Before this viewing an hour ago I had honestly never heard of this movie which, as it seems, is a bit of a crying shame. First of all, wen you combine such heavy-hitting B-list actors as Wings Hauser, Bo Hopkins, George Kennedy, and Brion James and you don't actively seek that film out like a blood lusting hound dog, well you're just letting the best in life slip past. Coupled with that, you find this film and it's called NIGHTMARE AT NOON, well, the choice to watch it was pretty much made for me.

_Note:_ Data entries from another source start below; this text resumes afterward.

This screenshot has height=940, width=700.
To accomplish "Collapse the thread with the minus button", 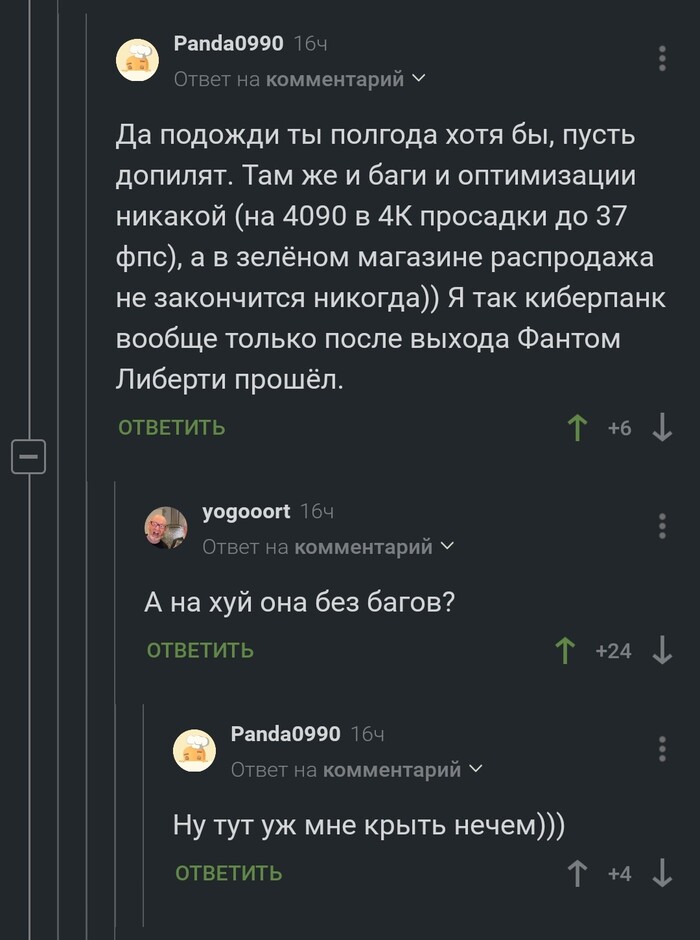I will pyautogui.click(x=27, y=454).
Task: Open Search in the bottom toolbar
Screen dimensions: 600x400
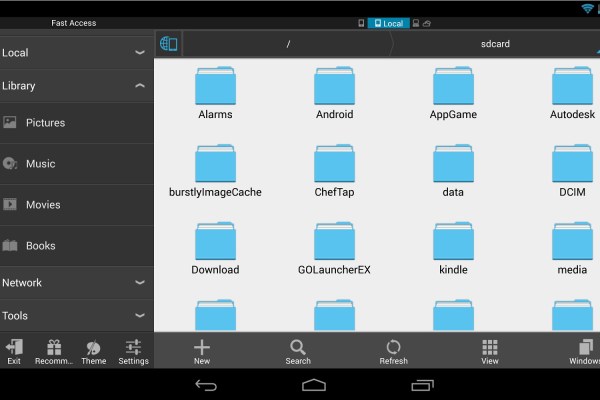Action: click(x=298, y=349)
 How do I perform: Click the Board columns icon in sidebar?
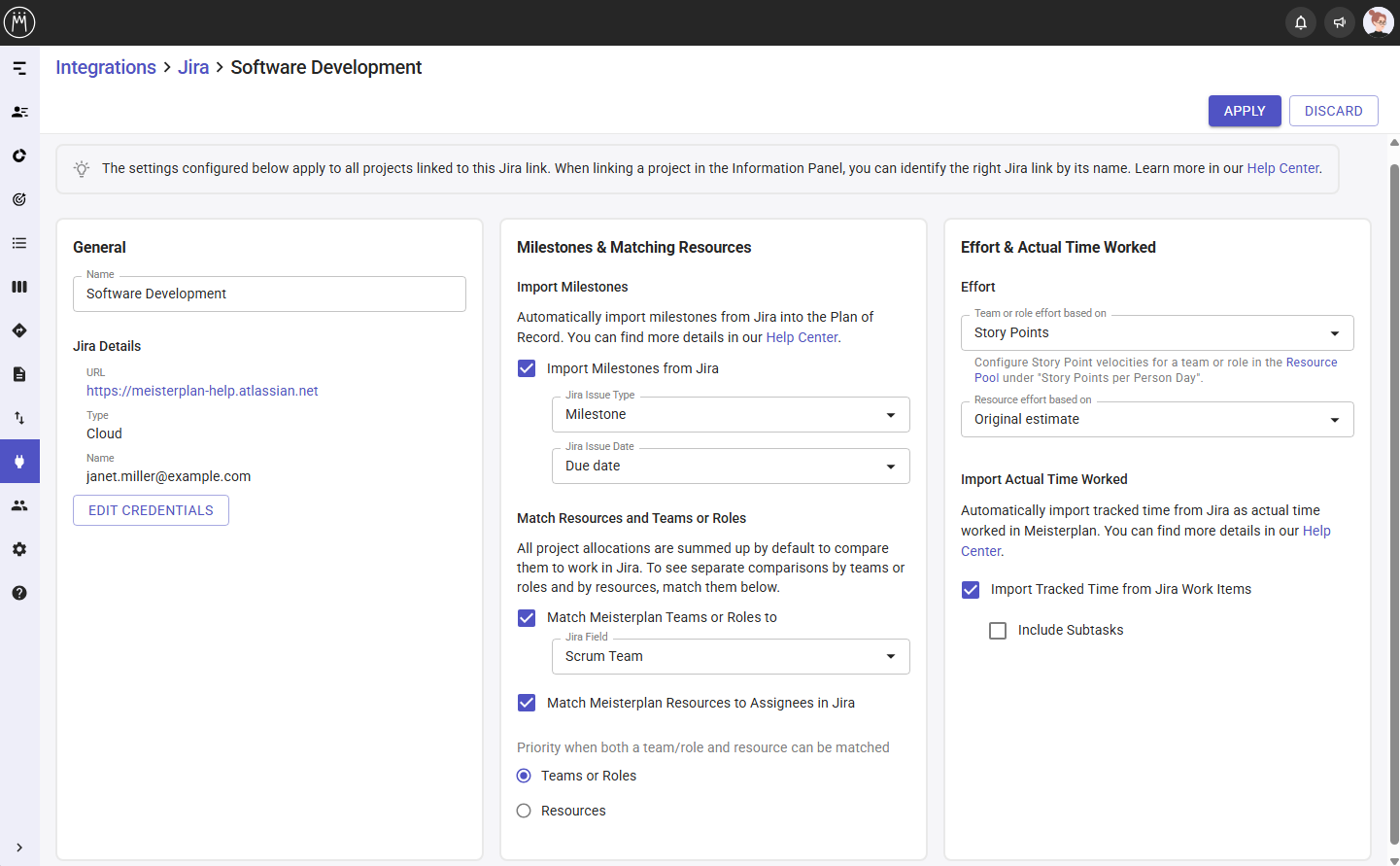(19, 287)
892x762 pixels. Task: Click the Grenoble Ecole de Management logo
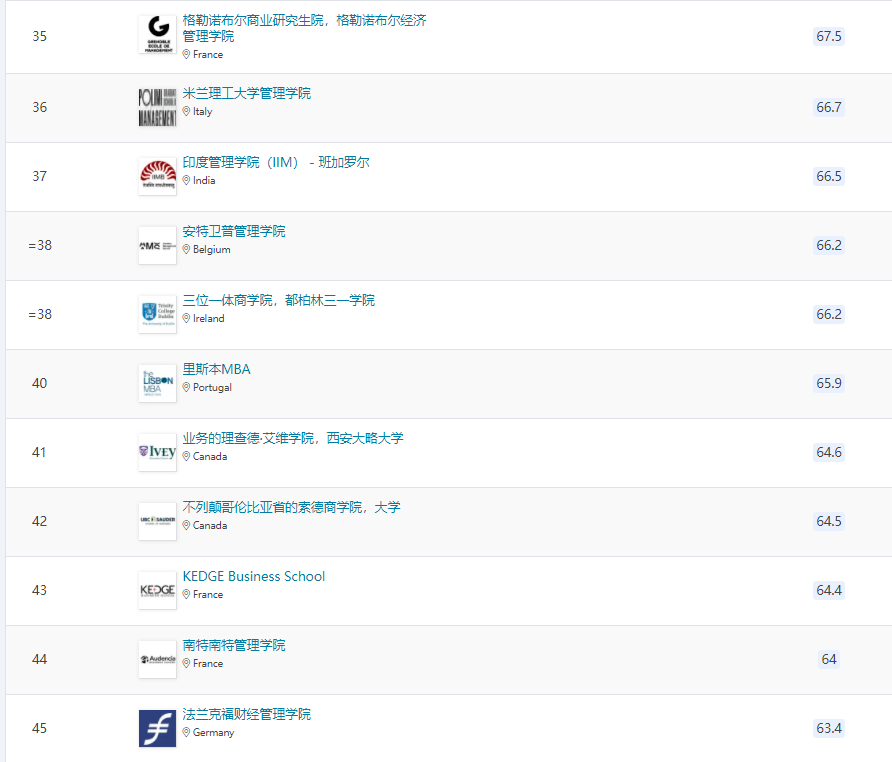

NIGHTMARE AT NOON, DIR: NIKO MASTORAKIS (SOUNDTRACK PROVIDED BY HANS ZIMMER, OF ALL PEOPLE) 1988, RATED R, APPROX. 132 MINUTES
As soon as this skewed view on a semi-modern Western opens, we see an Albino (no name for this guy - Brion James) creating something out of a circa-80's Commodore 64 complete with random numbers and machines with arbitrarily flashing lights. At first, it looks like something out of a bad Sci-Fi movie, until we see the outside of the van/facility where the Albino prepares to soot some kind of yellow-fluid filled capsule into a river. A slew of armed men from another van arrive and fend off (and by fend I mean unnecessarily slaughter) a passerby in his old truck and push him, too into the river. And now, once the goo is shot into the water, the real fun begins.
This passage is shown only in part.